Following his retirement from the Chair of Surgery in Cambridge he became interested in the possibility of treatments for diabetes using viral vectors to deliver insulin gene therapy for the treatment of diabetes, work he did with collaborations in Cambridge and Singapore (where he held a visiting professorship for many years).
Outside of work Sir Roy was an avid sportsman, with a keen interest in tennis and squash. He was even tempted, on occasion, to have a game of squash during the haemostatic pause at the end of a liver transplant. The annual sporting contests between the Cambridge and Oxford Departments of Surgery were highly competitive but sociable affairs that led to long-lasting friendships across the two centres. He was also a keen artist, and was inspired by John Bellany, one of his patients and a famous artist, to paint his patients. This he did, much to the delight of the patients who got to learn more about their surgeon and appreciate his humanity. His paintings now adorn the walls of the transplant unit in Cambridge, and have been exhibited in the UK and beyond, and many have been sold to raise money for charity.
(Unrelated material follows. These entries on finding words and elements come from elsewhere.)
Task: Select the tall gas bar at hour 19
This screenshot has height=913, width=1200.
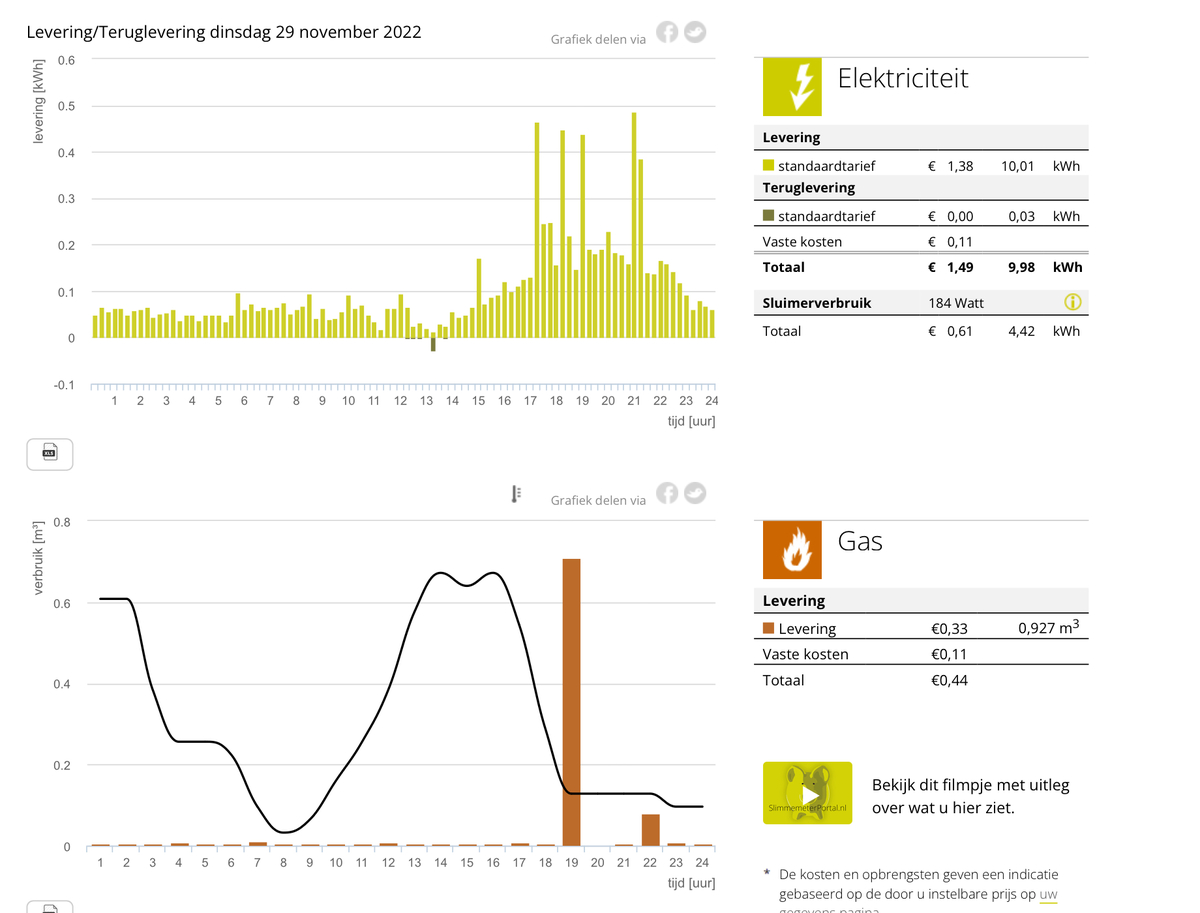Action: point(571,700)
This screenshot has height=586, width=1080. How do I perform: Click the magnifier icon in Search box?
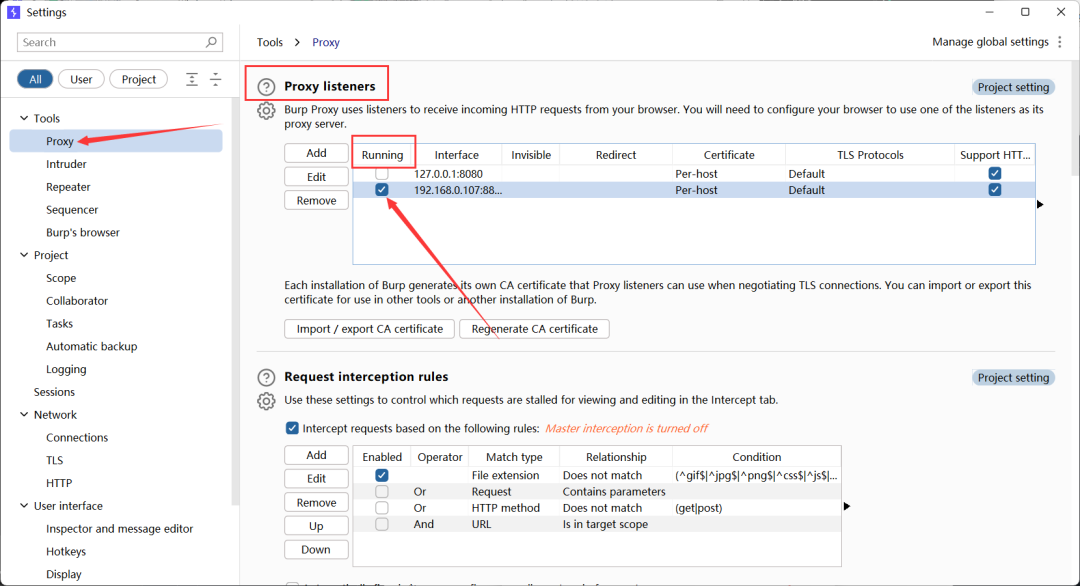coord(211,43)
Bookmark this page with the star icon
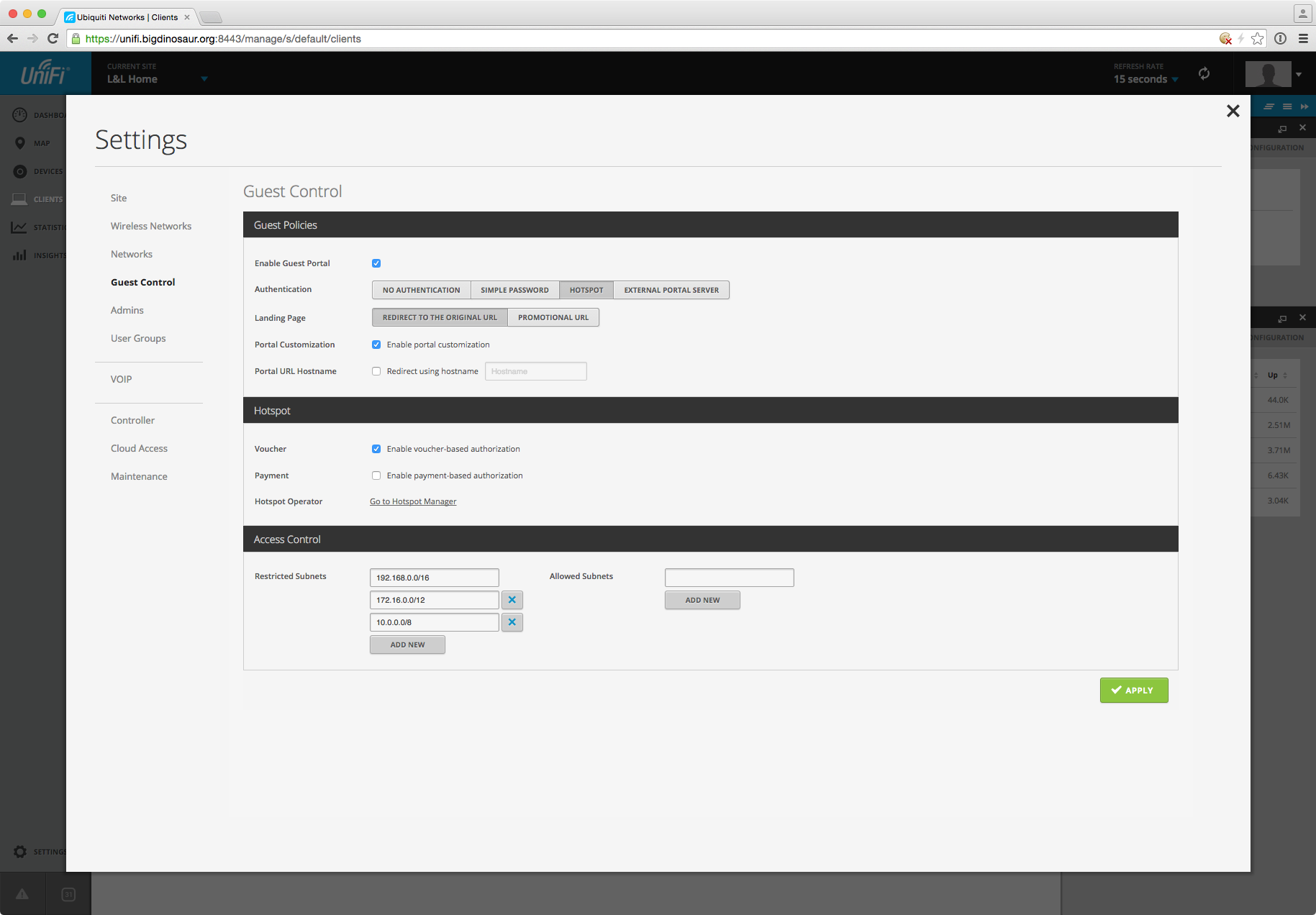 [x=1257, y=39]
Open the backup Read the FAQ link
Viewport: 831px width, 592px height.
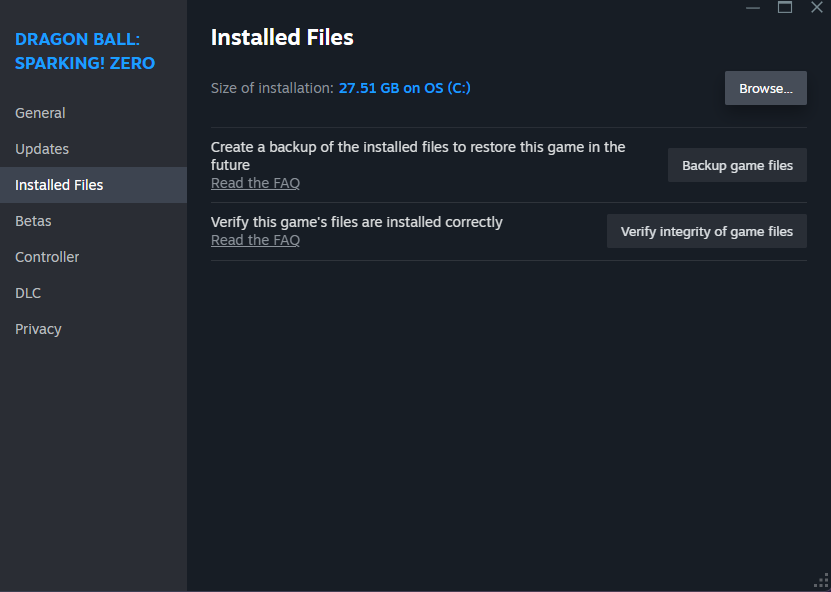click(255, 183)
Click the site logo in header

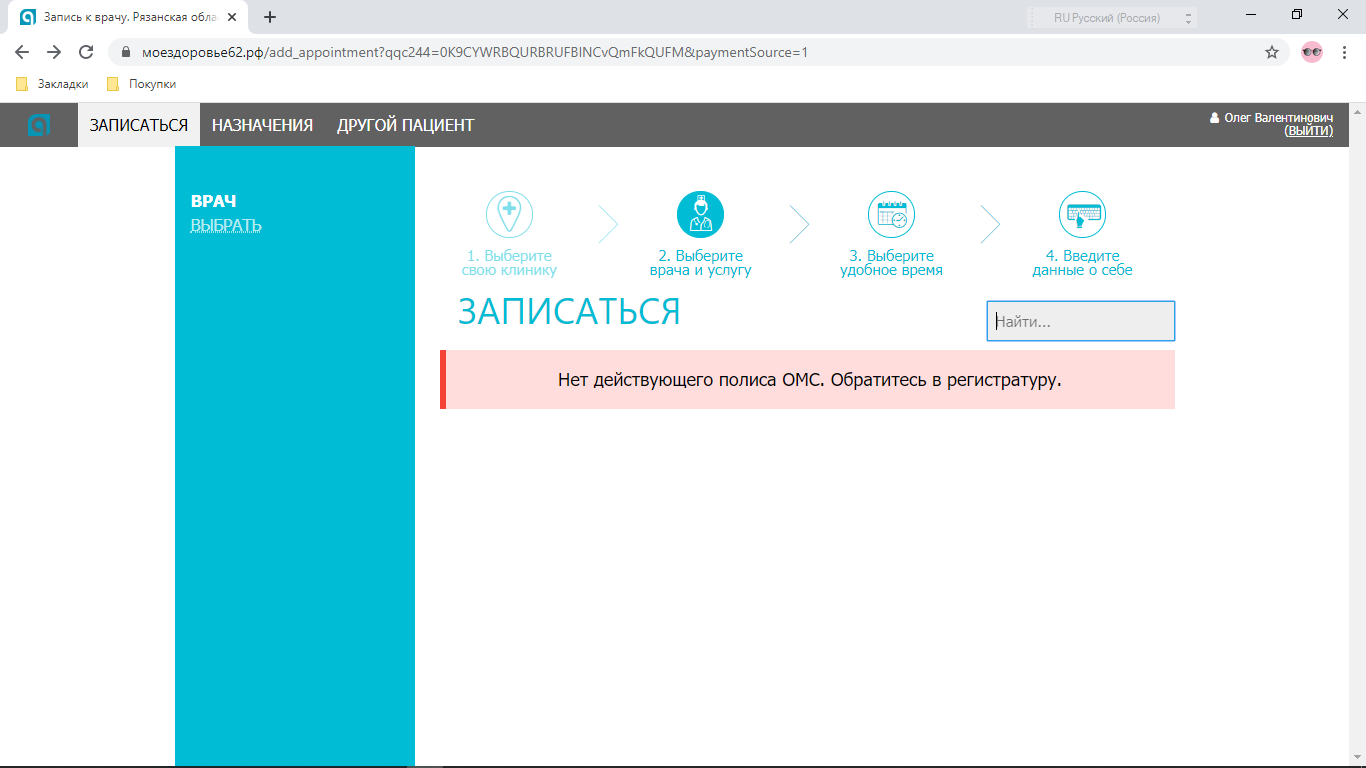(x=38, y=125)
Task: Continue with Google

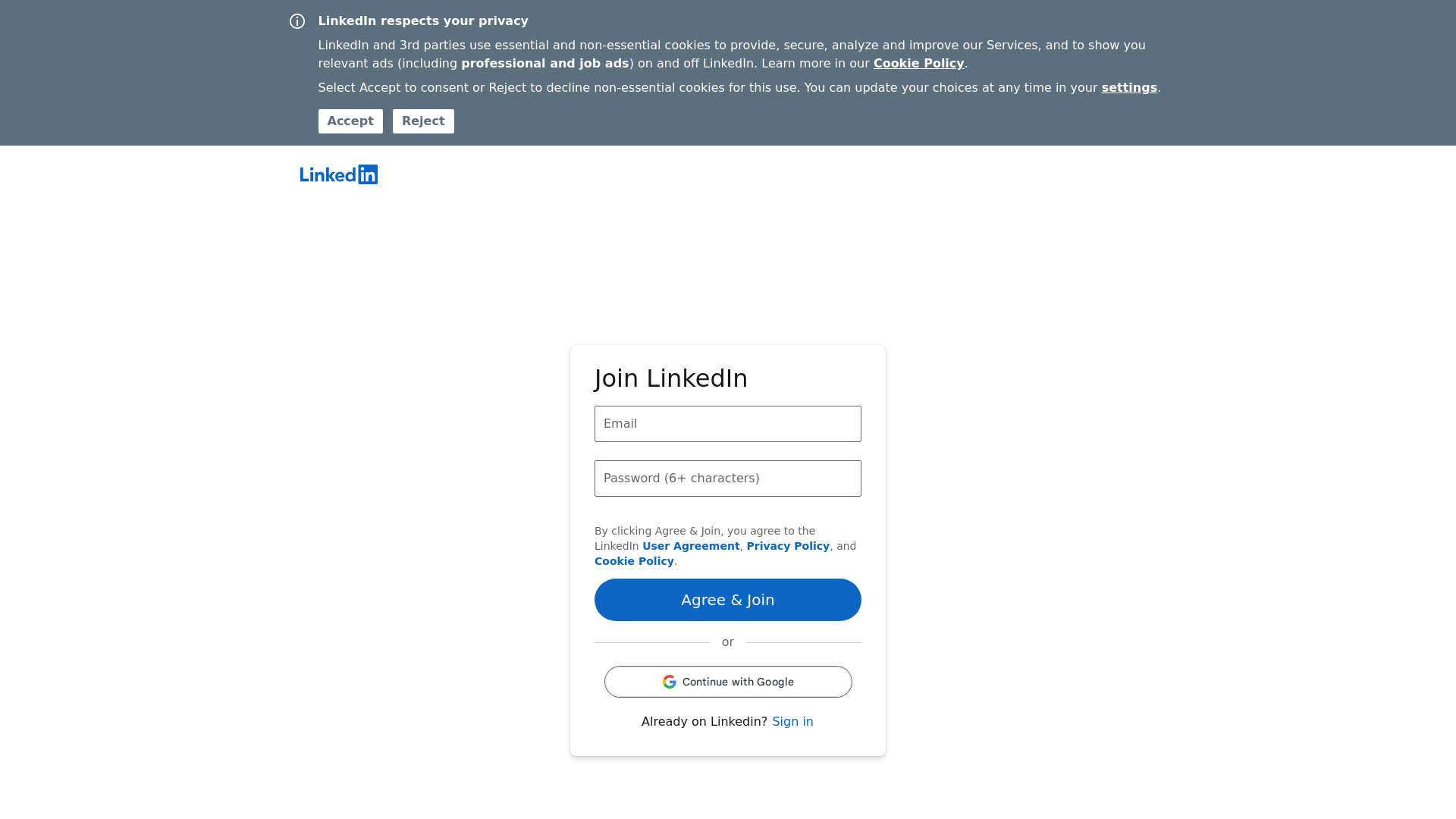Action: (x=727, y=682)
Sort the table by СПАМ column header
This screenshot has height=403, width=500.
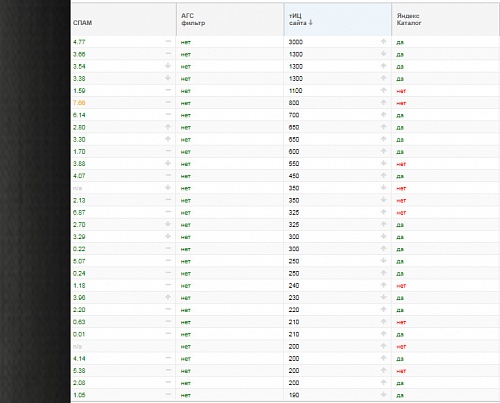82,23

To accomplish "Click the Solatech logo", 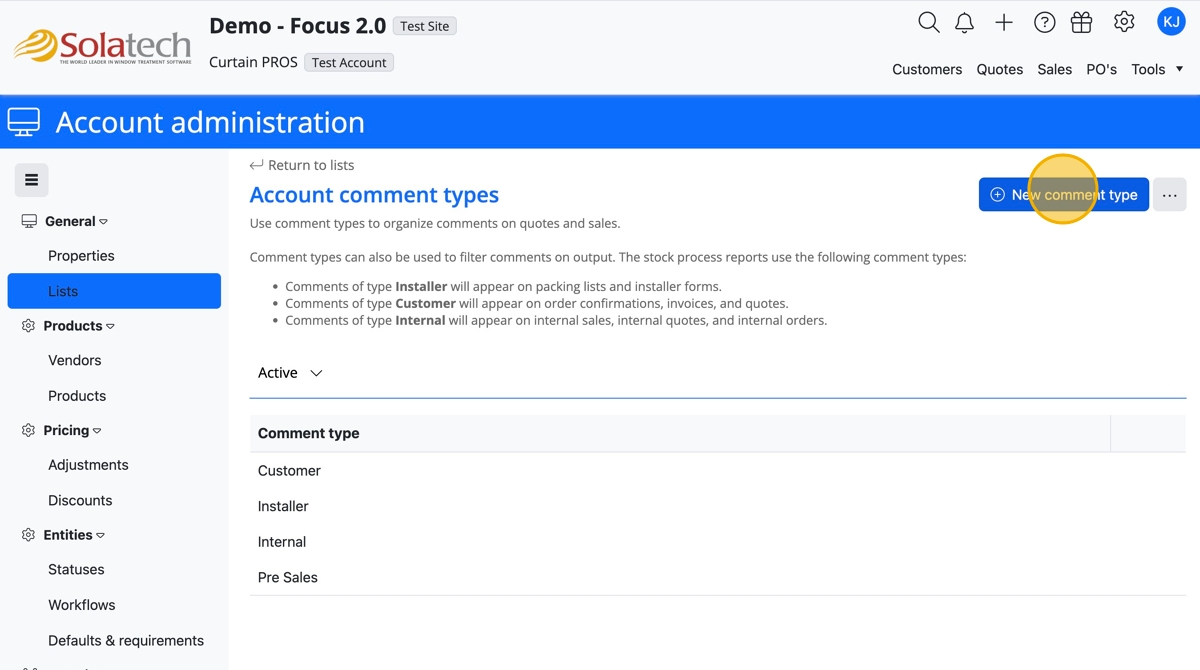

Sir Roy enjoyed a happy and full family life with his wife Patsy and six children. Members of the Department of Surgery enjoyed the status of extended family at numerous social events at their home, and the annual departmental ski trip always included younger members of the Calne family as well as ski-minded members of the Department.
Many of those who worked with Roy have been influenced by his indomitable spirit, his never-say-die attitude, and ability to persevere in the face of opposition. Despite this, he was a very calm man, never showing stress in the operating theatre or elsewhere, never one to throw surgical instruments or shout, and a sympathetic man who would listen to everyone’s views and opinions, no matter how lowly.
Sir Roy received many honours. He was elected a Fellow of the Royal Society in 1974, knighted by Queen Elizabeth II in 1986, and awarded the Lasker Medal with Thomas Starzl in 2012
Sir Roy is survived by his wife, Patsy, their six children and many grandchildren.